Numa Sadoul, 52 ans, critique de bandes dessinées et metteur en scène, auteur de Tintin et moi, entretiens avec Hergé, paru chez Castreman en 1975. Eric Aesfumann lui a posé la question : “Vous qui avez parlé avec Hergé, estimez-vous que Tintin est de droite ou de gauche ?”

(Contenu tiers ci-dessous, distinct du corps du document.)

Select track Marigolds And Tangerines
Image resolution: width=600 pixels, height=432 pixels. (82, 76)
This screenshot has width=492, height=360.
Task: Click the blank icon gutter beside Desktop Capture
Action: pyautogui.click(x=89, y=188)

Numa Sadoul : “Il faut mettre de côté les trois premiers albums - Tintin au Pays des Soviets, Tintin au Congo, Tintin en Amérique - où Hergé épouse l’idéologie catholique, colonialiste et anticommuniste de l’entre-deux-guerres. Et également les derniers albums, comme Les Bijoux de la Castafiore ou Les Picaros, où Tintin semble basculer dans une sorte de gauchisme soft, où il défend les Romanichels et attaque les dictateurs. Entre ces deux extrêmes se situe la majeure partie de l’oeuvre, dans laquelle Tintin est un centriste, un représentant de la démocratie chrétienne telle qu’elle existe dans de nombreux pays européens, mais en plus daté, en plus belge. Il défend l’ordre et la loi, mais avec des principes moraux et sous une forme débonnaire: il faut donner aux pauvres, aider les gens dans le malheur. Dans Le Lotus bleu, C’est Tintin qui, le premier, quand il rencontre Tchang, dénonce le racisme et les préjugés. C’est extraordinaire pour quelqu’un comme Hergé, à l’époque où il dessine cet album. Cela montre la polymorphie de Tintin, sa capacité d’incarner des valeurs contradictoires. Néanmoins, si Tintin est gentil, son engagement est aux côtés des valeurs dominantes, pas contre les malheurs du monde. Dans Le Sceptre d’Ottokar, il va en Syldavie soutenir la couronne, probablement en écho à la royauté belge. Et la police est une de ses valeurs fondamentales. Il est présenté comme journaliste, mais on ne le voit jamais écrire: il passe son temps à aider la police à arrêter les bandits. Tintin semble être un supplétif. C’est un personnage lisse, neutre, afin que le lecteur puisse s’identifier à lui et que les autres personnages puissent exister.”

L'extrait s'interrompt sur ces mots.